╭──
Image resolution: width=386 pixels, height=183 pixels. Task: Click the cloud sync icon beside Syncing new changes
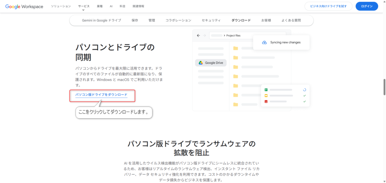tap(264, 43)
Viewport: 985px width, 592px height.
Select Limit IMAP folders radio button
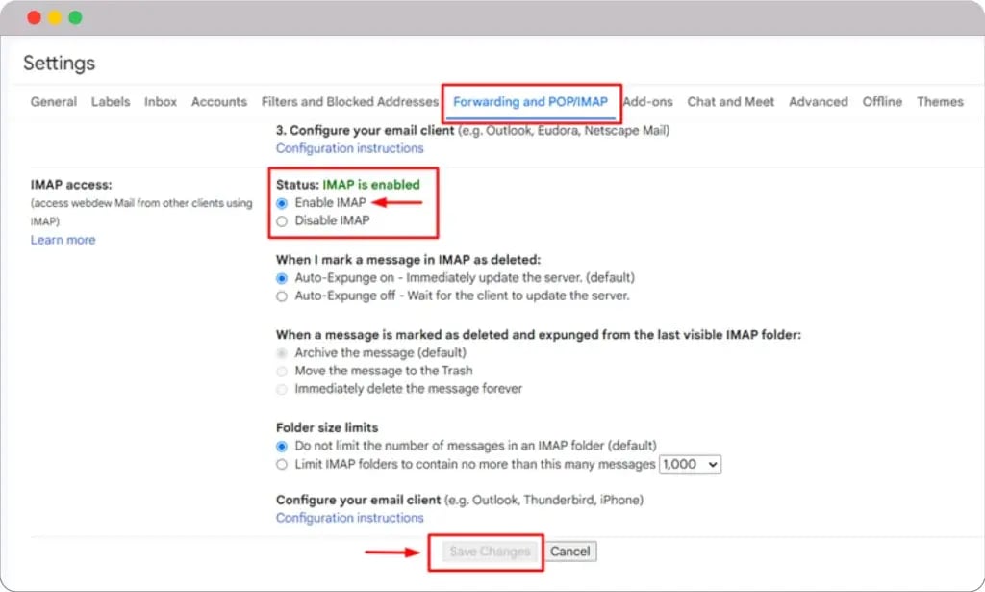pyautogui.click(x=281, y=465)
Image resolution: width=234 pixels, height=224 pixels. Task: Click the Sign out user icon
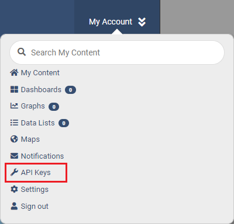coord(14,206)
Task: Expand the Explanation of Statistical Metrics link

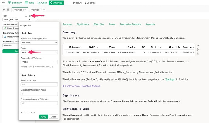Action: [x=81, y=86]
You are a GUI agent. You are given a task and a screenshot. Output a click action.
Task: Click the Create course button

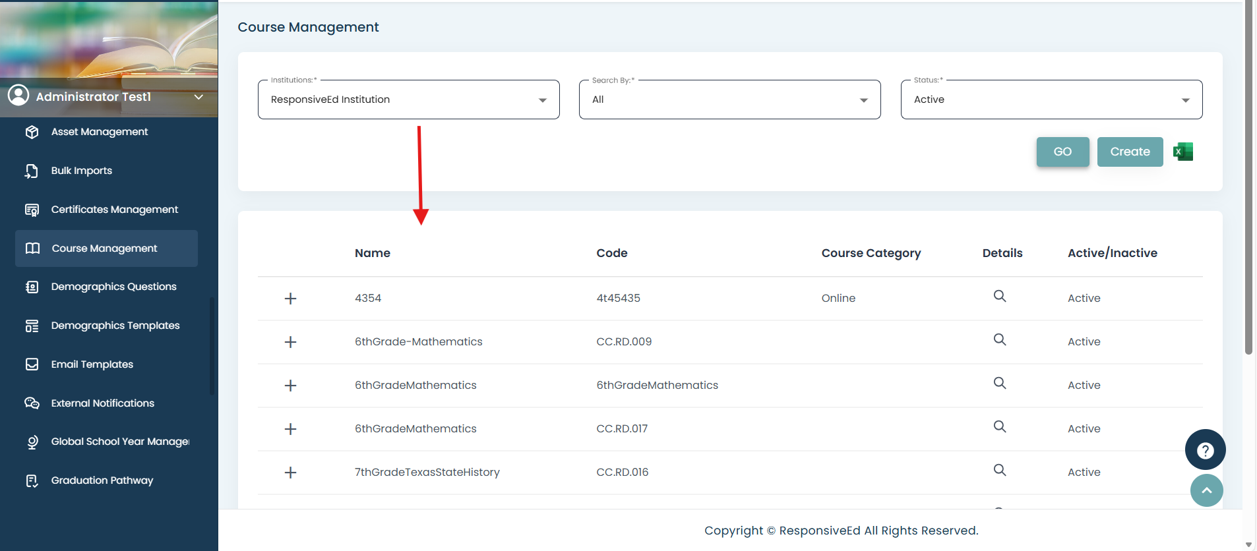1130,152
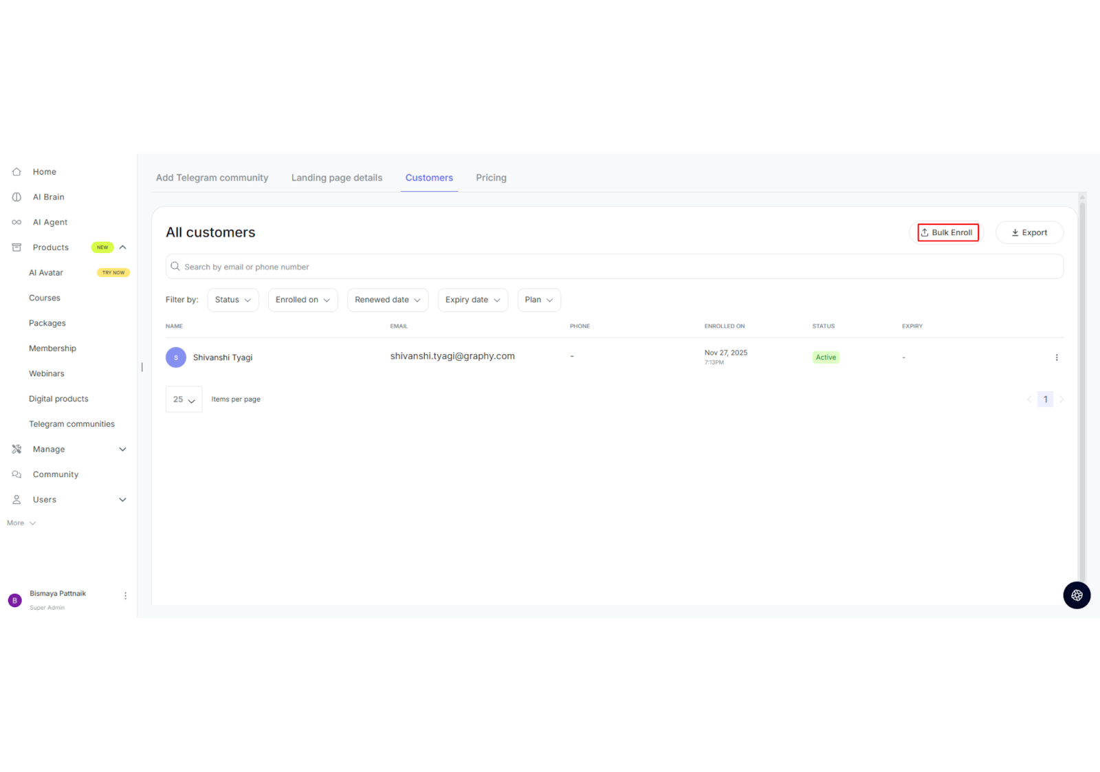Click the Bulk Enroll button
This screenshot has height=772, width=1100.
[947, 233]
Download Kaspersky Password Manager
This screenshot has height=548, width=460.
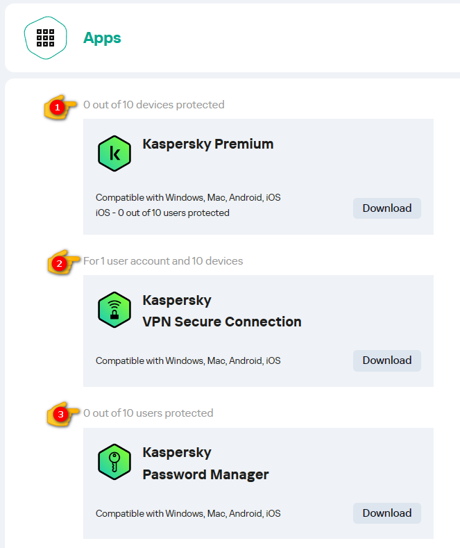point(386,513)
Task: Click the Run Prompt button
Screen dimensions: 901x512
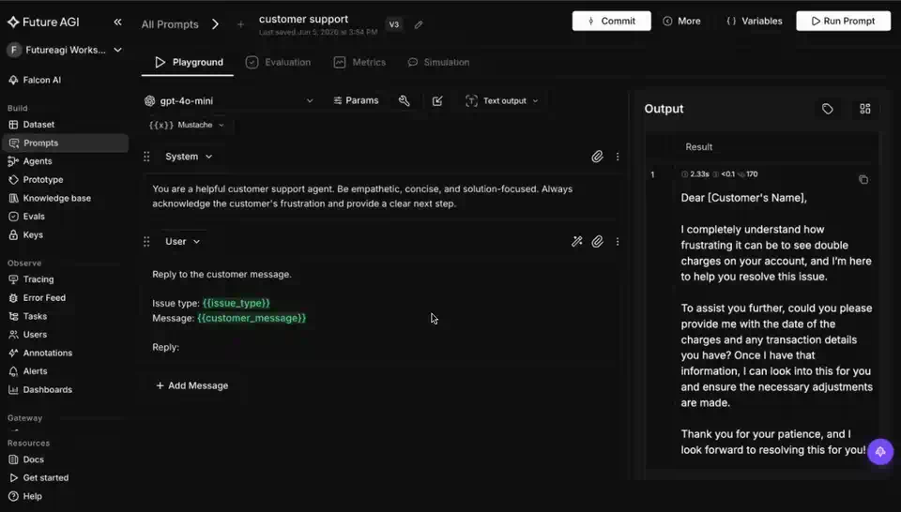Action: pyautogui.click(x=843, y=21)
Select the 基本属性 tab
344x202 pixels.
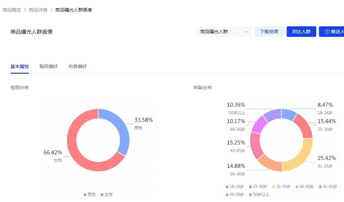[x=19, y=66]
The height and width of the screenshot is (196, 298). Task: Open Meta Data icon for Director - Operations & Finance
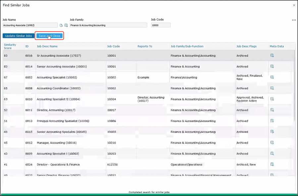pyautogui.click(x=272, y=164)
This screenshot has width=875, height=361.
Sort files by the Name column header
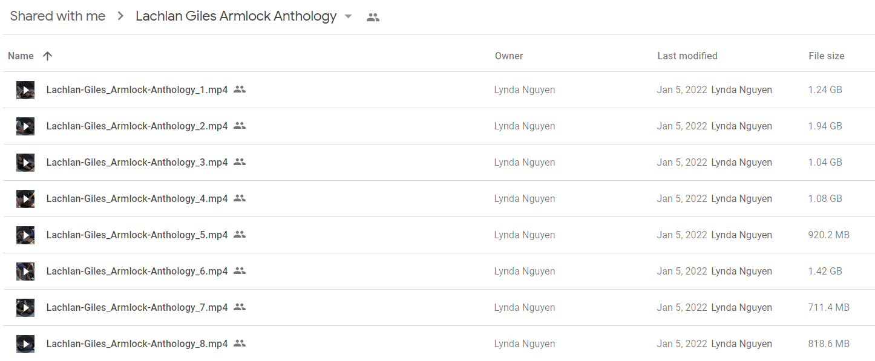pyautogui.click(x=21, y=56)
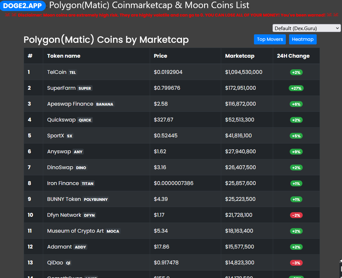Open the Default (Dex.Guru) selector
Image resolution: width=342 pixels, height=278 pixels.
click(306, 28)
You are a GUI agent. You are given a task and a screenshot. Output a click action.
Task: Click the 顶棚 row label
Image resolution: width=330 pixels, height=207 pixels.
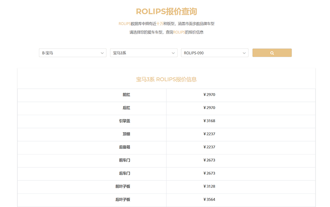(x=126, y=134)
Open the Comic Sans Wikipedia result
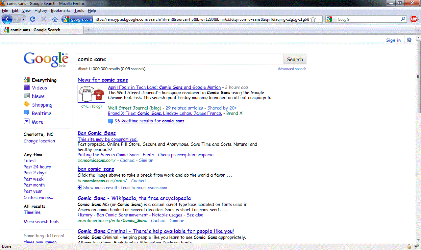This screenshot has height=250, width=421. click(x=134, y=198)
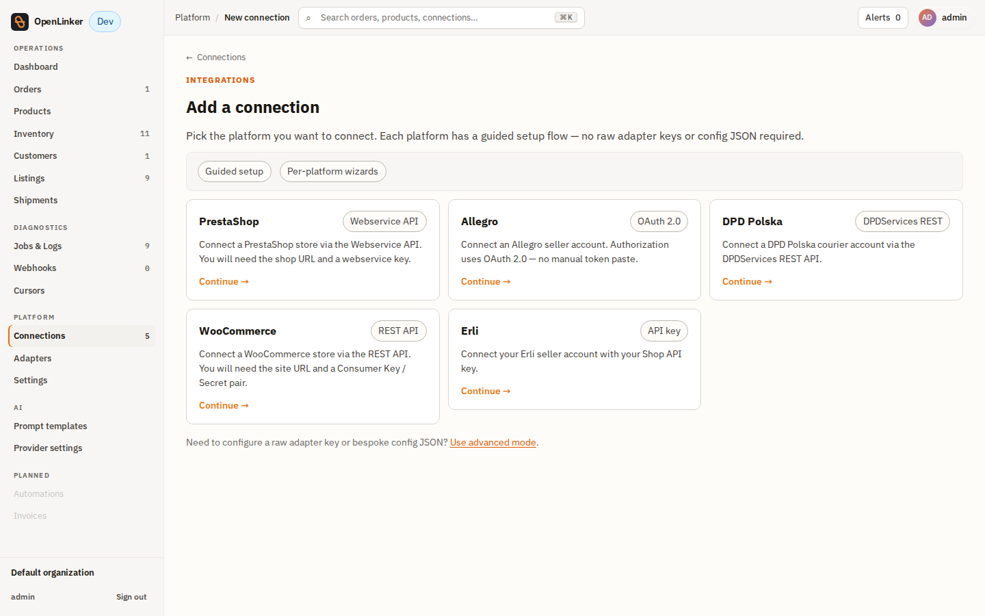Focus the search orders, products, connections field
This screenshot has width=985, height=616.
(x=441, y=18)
╰──
Problem to work on: From the first line to the last, copy the records exactly and skip the pictures.

Your solution:
Image resolution: width=386 pixels, height=183 pixels. Task: Click the cloud sync icon beside Syncing new changes
tap(264, 43)
Viewport: 985px width, 592px height.
Select Limit IMAP folders radio button
pyautogui.click(x=281, y=465)
Image resolution: width=234 pixels, height=224 pixels. Task: Click the Sign out user icon
coord(14,206)
Task: Expand the Explanation of Statistical Metrics link

Action: [x=81, y=86]
You are a GUI agent. You are given a task and a screenshot. Output a click action.
Task: Click the Create course button

1130,152
Click the Bulk Enroll button
This screenshot has height=772, width=1100.
[947, 233]
Download Kaspersky Password Manager
This screenshot has height=548, width=460.
point(386,513)
Task: Click the Run Prompt button
Screen dimensions: 901x512
Action: pyautogui.click(x=843, y=21)
Select the 基本属性 tab
344x202 pixels.
[x=19, y=66]
The height and width of the screenshot is (196, 298). Task: Open Meta Data icon for Director - Operations & Finance
pyautogui.click(x=272, y=164)
This screenshot has width=875, height=361.
Sort files by the Name column header
pyautogui.click(x=21, y=56)
Open the Default (Dex.Guru) selector
Image resolution: width=342 pixels, height=278 pixels.
click(306, 28)
You are a GUI agent. You are given a task and a screenshot. Output a click action.
Task: Click the 顶棚 row label
Image resolution: width=330 pixels, height=207 pixels.
(x=126, y=134)
Open the Comic Sans Wikipedia result
This screenshot has height=250, width=421. click(x=134, y=198)
Focus the search orders, products, connections field
This screenshot has width=985, height=616.
(x=441, y=18)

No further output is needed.